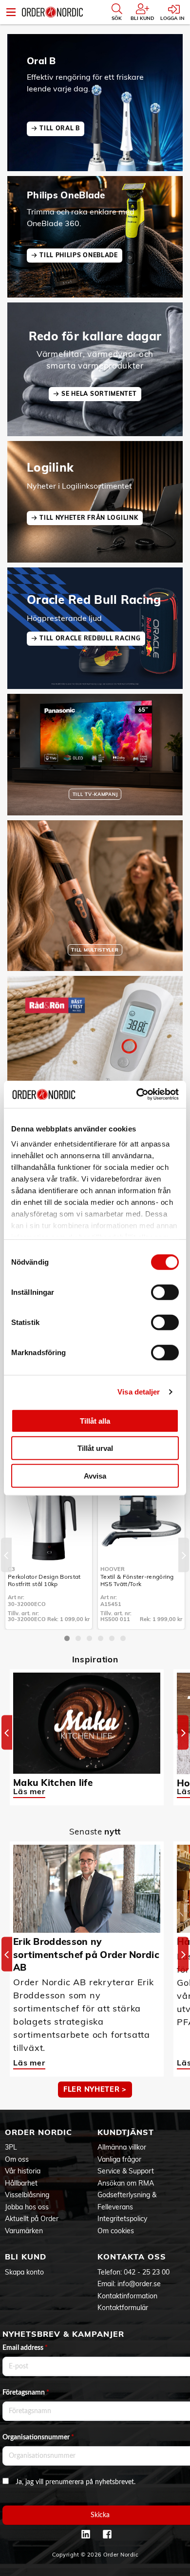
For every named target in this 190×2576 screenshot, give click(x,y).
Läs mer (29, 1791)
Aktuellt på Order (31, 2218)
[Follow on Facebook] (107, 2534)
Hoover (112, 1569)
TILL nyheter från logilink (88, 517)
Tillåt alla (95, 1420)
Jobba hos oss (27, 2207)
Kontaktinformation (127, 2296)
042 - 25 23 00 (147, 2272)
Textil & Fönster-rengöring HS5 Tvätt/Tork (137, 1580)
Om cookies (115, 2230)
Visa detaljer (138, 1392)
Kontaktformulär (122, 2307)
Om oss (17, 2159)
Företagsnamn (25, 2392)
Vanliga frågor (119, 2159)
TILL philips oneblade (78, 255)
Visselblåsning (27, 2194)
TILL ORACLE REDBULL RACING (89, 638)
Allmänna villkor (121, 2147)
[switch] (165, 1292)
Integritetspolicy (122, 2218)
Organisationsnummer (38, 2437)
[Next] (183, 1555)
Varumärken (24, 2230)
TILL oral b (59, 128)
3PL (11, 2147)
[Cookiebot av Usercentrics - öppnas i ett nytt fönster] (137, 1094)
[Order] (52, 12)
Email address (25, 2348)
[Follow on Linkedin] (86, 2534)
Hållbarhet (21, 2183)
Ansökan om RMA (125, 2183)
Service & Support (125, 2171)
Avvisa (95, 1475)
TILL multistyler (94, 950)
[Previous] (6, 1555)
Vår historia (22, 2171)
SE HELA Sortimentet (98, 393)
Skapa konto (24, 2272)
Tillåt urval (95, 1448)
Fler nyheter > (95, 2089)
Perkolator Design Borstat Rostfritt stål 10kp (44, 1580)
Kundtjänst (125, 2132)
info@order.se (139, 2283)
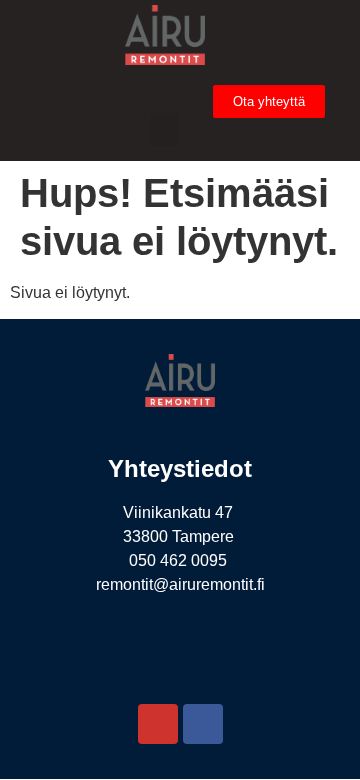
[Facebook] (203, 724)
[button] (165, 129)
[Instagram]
---
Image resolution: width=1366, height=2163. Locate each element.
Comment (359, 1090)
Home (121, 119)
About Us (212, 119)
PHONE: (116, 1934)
--
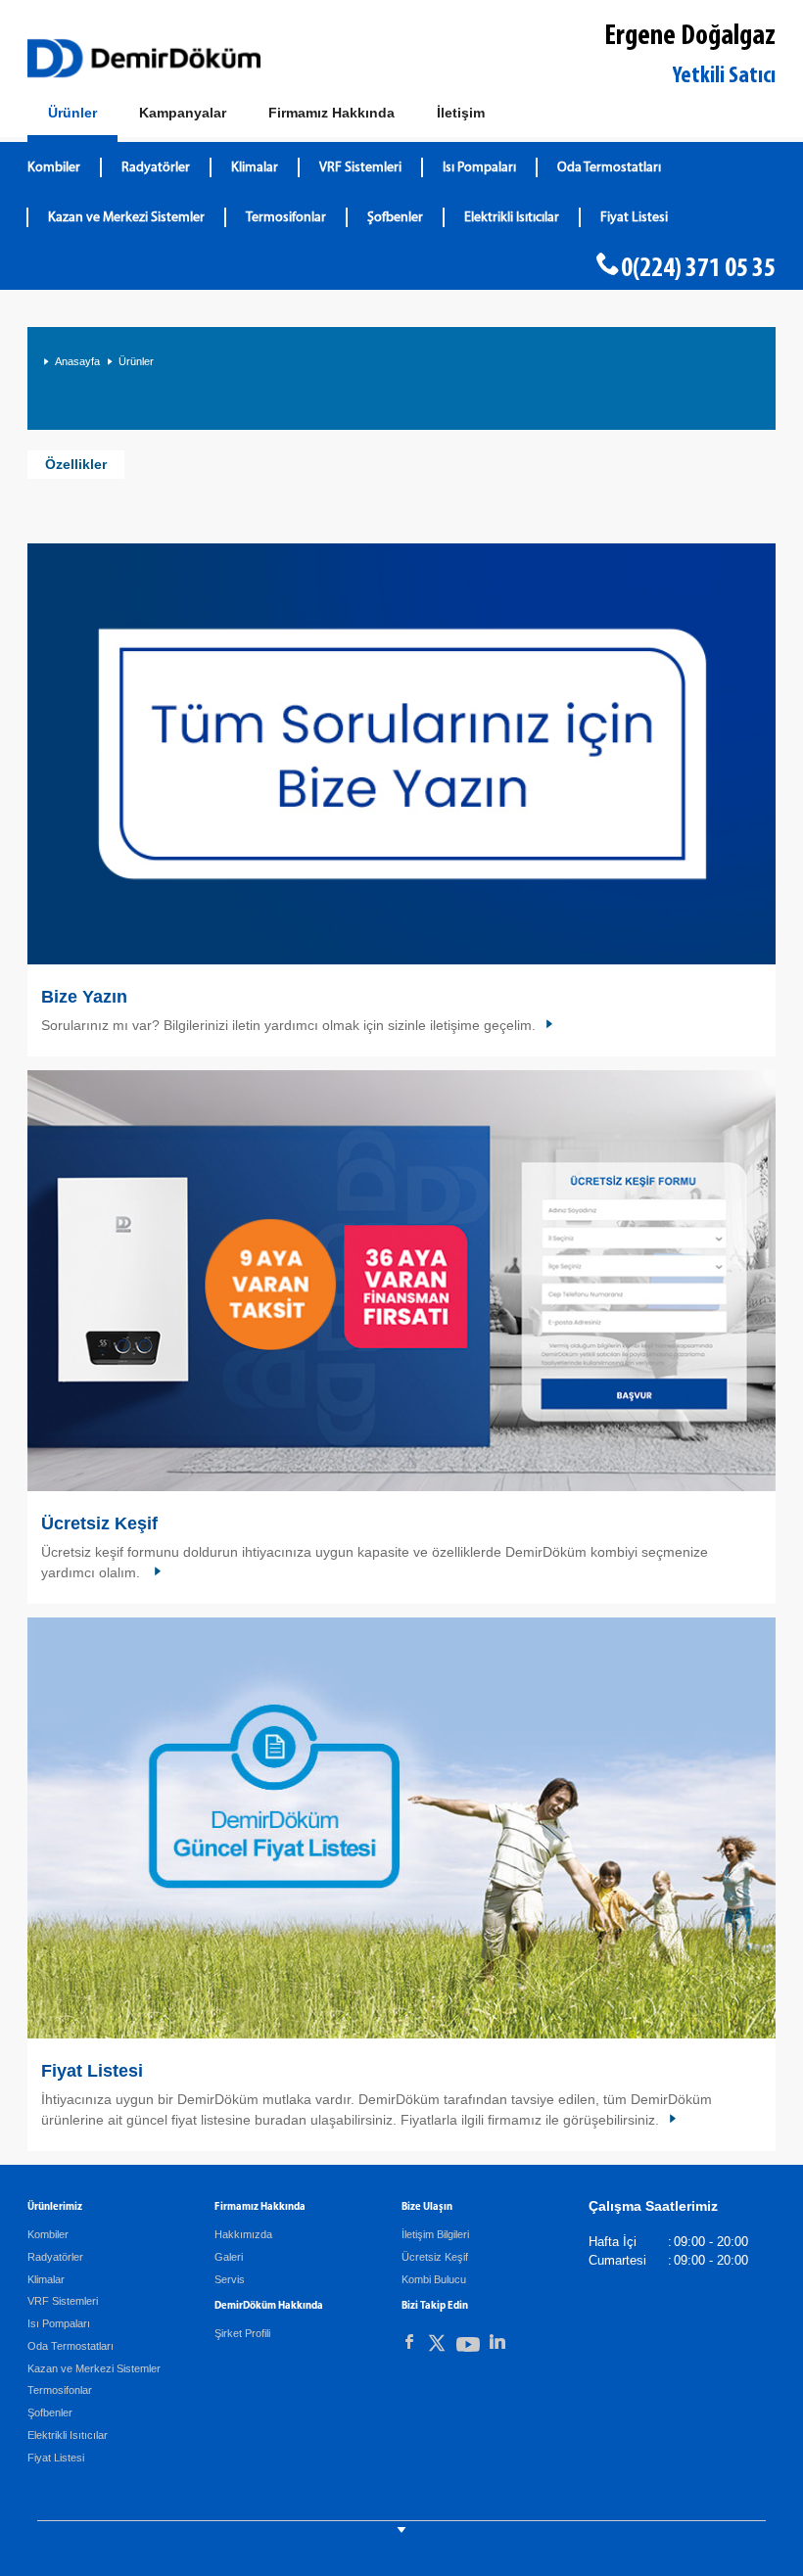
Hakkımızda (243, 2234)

What you need to do
Among the lines above, find each one containing the string "Follow" and copy it.

The completed task
[Follow on Facebook] (107, 2534)
[Follow on Linkedin] (86, 2534)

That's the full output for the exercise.